:: Directions for this task ::
Each line from the one with "Select the 'Column' header text" through the end of the records below should be transcribed exactly, and each picture should be skipped.

:: Extracted data ::
....

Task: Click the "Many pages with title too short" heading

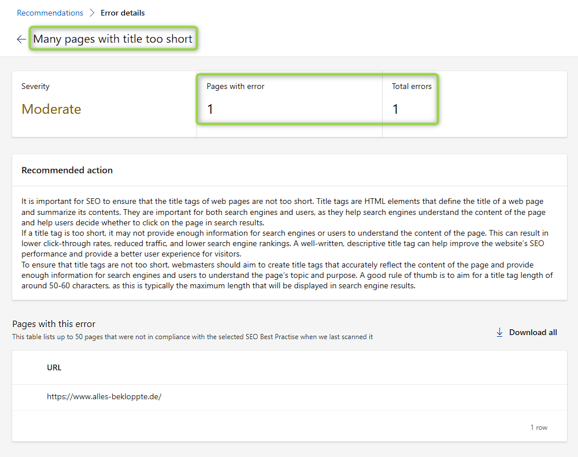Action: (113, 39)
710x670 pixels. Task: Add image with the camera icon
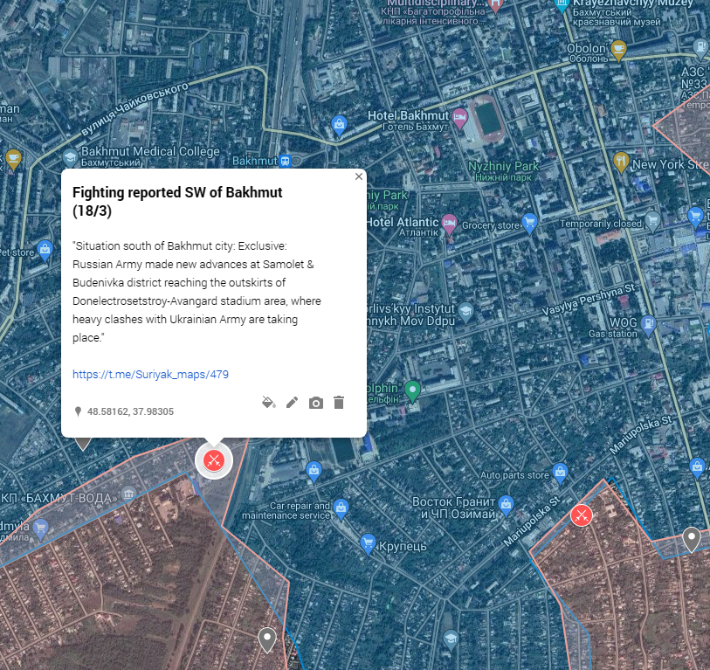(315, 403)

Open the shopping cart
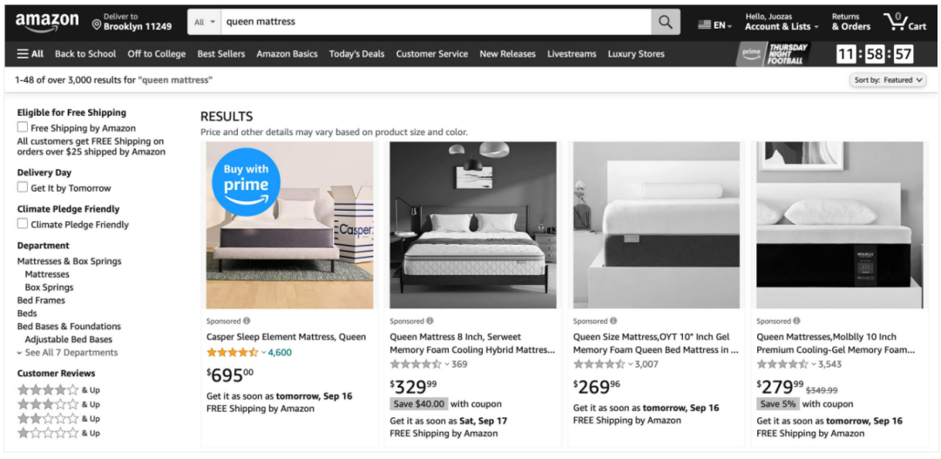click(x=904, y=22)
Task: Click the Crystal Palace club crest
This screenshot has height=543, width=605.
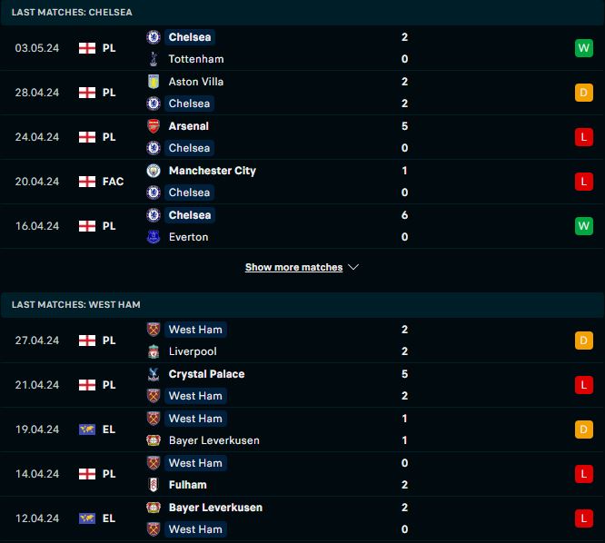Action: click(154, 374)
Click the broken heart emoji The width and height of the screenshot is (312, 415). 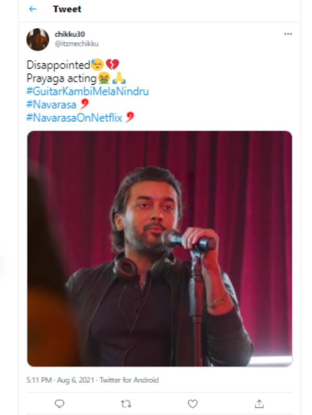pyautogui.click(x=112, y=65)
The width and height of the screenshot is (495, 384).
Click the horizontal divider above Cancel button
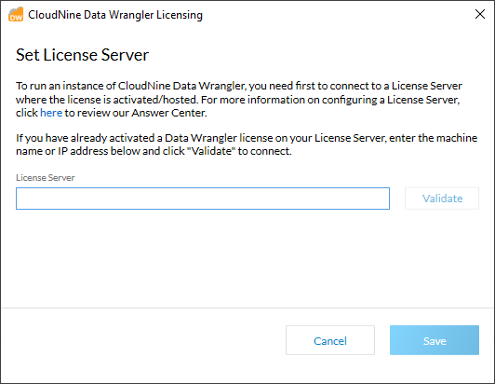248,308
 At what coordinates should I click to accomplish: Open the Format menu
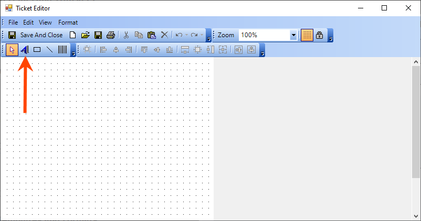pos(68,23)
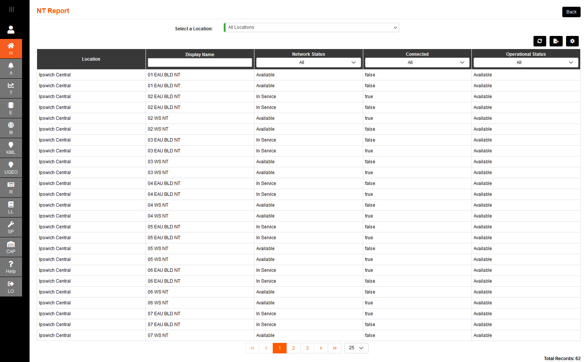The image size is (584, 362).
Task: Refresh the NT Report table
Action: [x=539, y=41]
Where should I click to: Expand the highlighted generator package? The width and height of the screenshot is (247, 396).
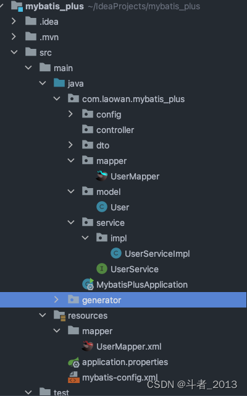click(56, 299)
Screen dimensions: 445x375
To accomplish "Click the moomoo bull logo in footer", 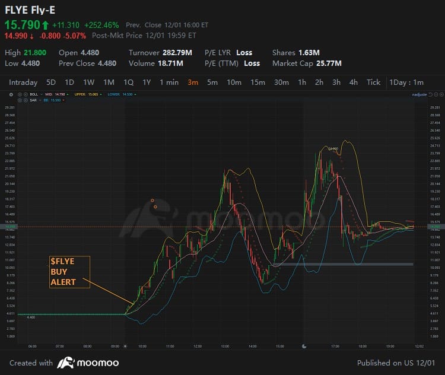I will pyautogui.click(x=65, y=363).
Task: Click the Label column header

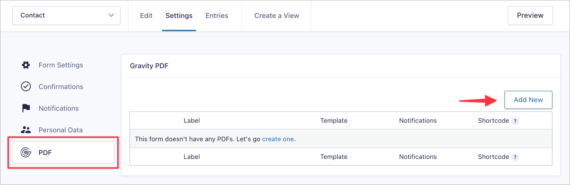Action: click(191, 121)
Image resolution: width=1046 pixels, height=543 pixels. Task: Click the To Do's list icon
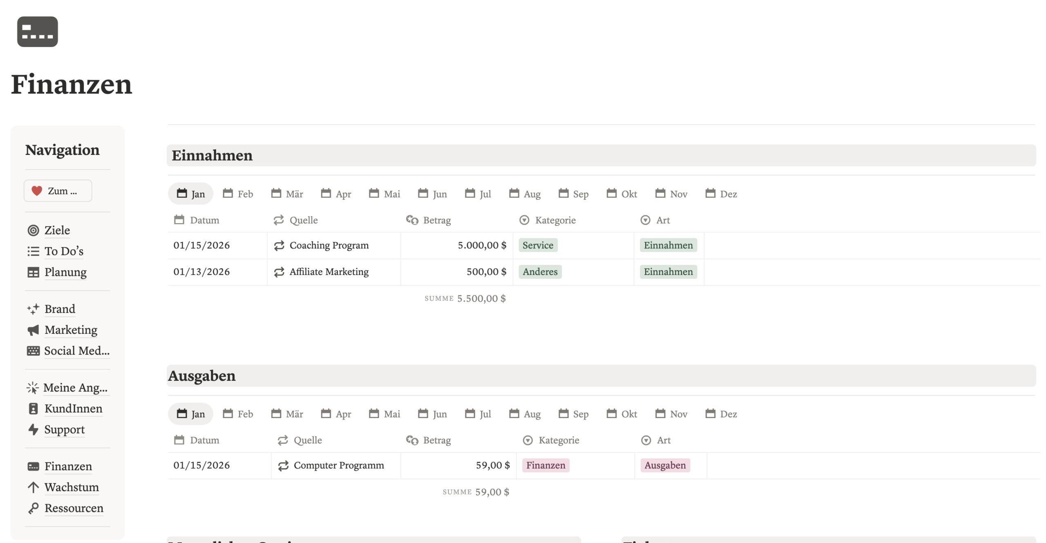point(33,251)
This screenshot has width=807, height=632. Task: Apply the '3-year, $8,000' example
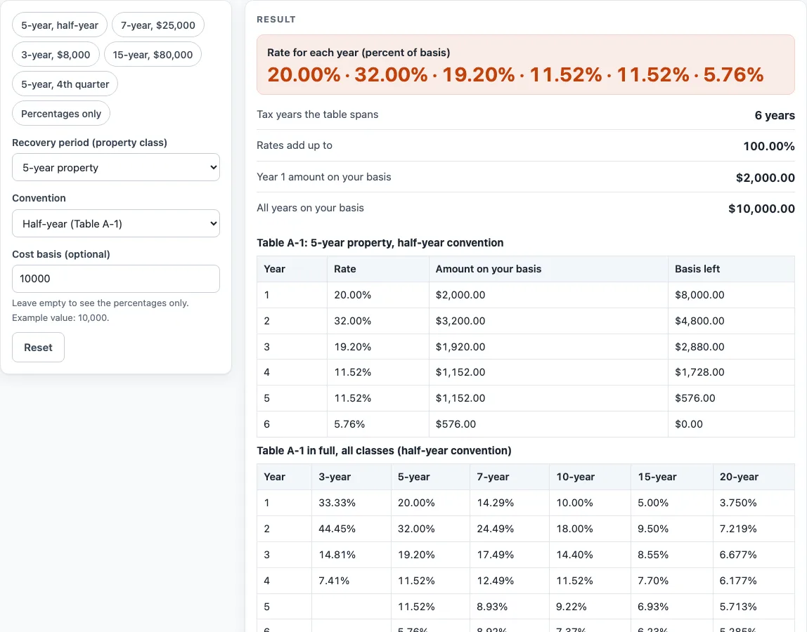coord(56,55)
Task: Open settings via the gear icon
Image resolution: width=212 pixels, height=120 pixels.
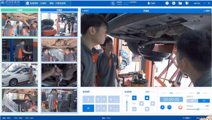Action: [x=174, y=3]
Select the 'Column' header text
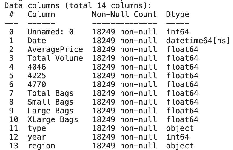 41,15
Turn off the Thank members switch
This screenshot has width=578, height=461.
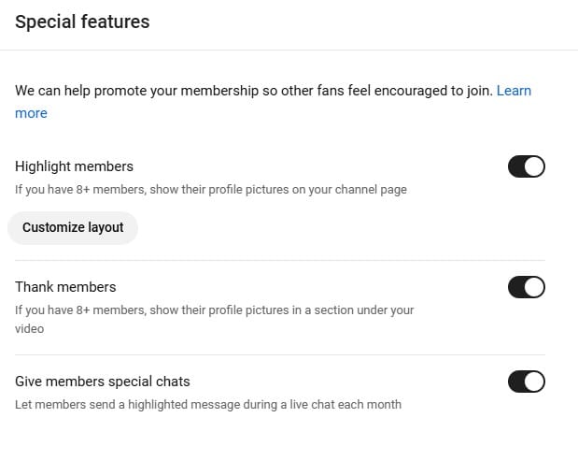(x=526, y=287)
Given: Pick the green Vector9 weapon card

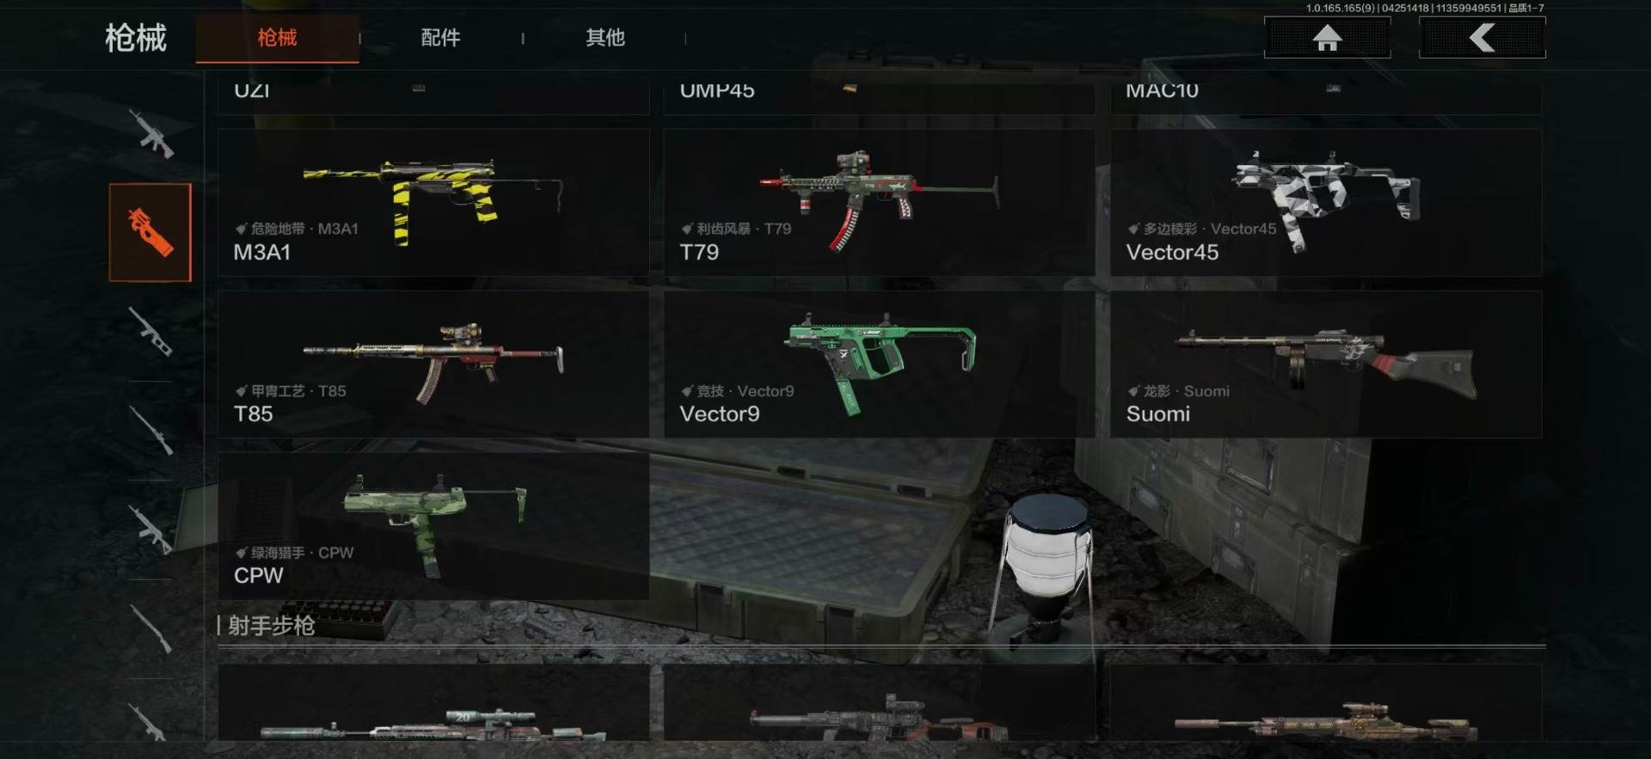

....

:: Reply ::
Select the 'Column' header text
 41,15
Turn off the Thank members switch
This screenshot has width=578, height=461.
(x=526, y=287)
Given: Pick the green Vector9 weapon card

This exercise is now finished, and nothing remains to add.